Wat wordt onderzocht?
Artsen doen een aantal testen om het volgende te kunnen vaststellen:
- er is geen hersenstamreflex, dat wil zeggen de hersenstam reageert niet meer op prikkels;
- er is geen elektrische activiteit in de hersenen meer, en er gaat geen bloed door de hersenen;
- de persoon kan niet meer zelf ademhalen.

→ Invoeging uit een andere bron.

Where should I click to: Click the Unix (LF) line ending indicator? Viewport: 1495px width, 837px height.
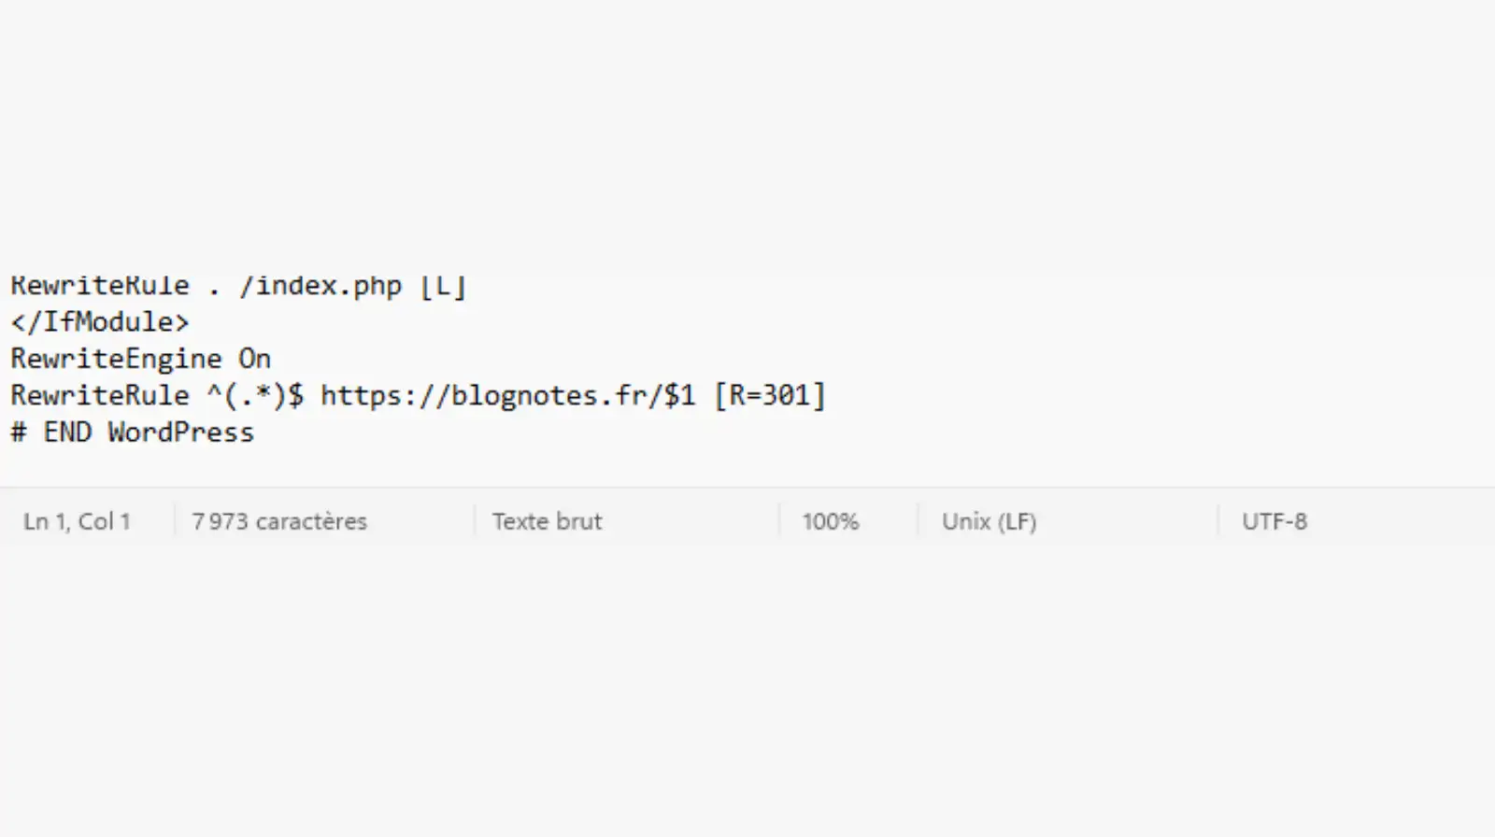(989, 521)
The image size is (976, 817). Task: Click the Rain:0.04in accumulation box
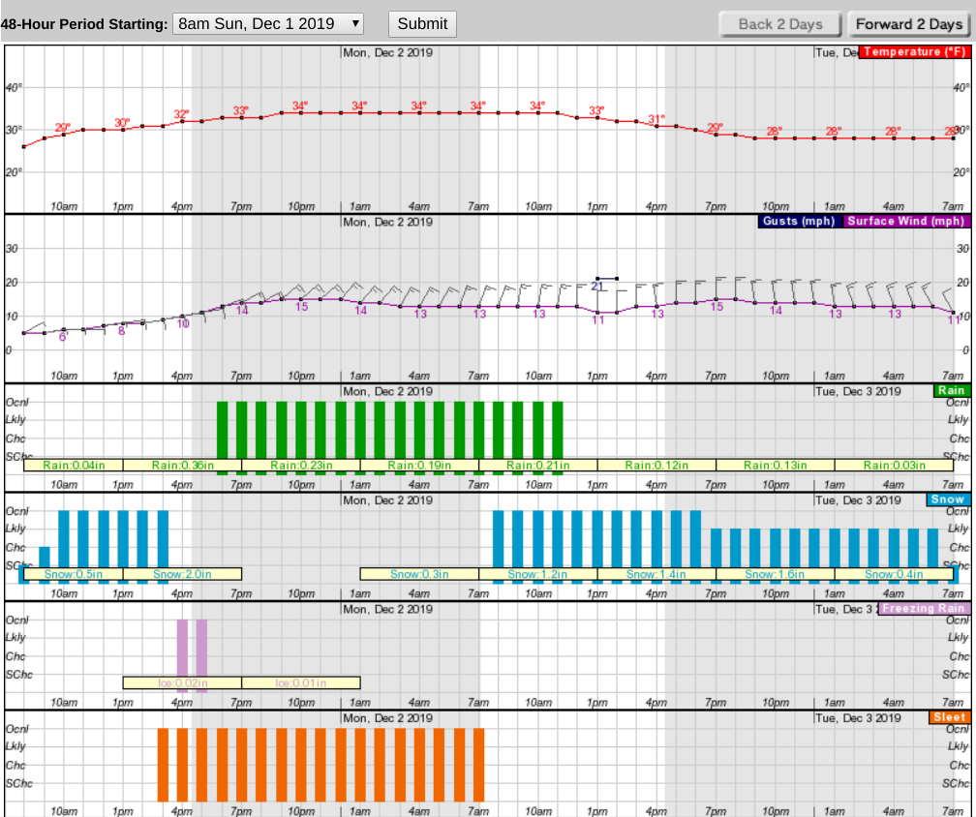click(x=73, y=465)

Er zijn altijd meerdere artsen die de testen en onderzoeken doen. Samen duren die meestal een paar uur. De artsen doen deze testen in 3 stappen:
Stap 1. Onderzoek om te kijken of er nog reflexen (reacties) zijn in de hersenstam
Bij deze testen probeert de arts een reactie uit te lokken. Deze reacties noemen we reflexen. Het zijn reacties die altijd voorkomen bij iemand als de hersenen nog werken.
- De arts schijnt met een lampje in de pupillen van de persoon. Hij controleert of de pupillen kleiner worden. Gebeurt dit niet? Dan is er geen reflex.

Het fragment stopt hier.